*** Block opens ***

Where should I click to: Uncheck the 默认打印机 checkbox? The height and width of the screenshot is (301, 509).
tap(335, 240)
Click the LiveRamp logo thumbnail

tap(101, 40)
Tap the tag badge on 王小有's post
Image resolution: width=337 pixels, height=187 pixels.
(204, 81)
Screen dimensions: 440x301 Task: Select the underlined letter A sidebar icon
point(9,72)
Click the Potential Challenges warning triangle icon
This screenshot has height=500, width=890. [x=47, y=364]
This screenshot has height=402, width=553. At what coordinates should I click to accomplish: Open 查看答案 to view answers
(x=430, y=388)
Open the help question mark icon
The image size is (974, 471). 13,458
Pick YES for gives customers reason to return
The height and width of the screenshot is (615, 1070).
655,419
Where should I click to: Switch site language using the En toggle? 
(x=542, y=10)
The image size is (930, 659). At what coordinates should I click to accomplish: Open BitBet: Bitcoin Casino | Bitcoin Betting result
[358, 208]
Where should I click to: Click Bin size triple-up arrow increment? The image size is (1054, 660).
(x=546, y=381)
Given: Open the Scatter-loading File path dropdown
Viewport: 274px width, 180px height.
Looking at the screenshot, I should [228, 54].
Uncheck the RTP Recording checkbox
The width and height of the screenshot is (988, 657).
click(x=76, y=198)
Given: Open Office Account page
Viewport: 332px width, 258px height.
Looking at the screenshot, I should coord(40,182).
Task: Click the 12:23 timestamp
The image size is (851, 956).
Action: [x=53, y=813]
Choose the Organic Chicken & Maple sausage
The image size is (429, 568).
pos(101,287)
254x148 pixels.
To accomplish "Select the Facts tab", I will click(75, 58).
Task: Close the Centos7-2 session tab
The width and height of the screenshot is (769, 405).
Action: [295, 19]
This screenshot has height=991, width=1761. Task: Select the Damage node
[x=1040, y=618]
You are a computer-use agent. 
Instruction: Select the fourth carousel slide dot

*** Block closes ***

> _TASK OBJECTIVE_:
Go through the material and copy each line that contains "Given".

> _ANSWER TO THE PROBLEM_:
Given: Open the Scatter-loading File path dropdown
Given: Open Office Account page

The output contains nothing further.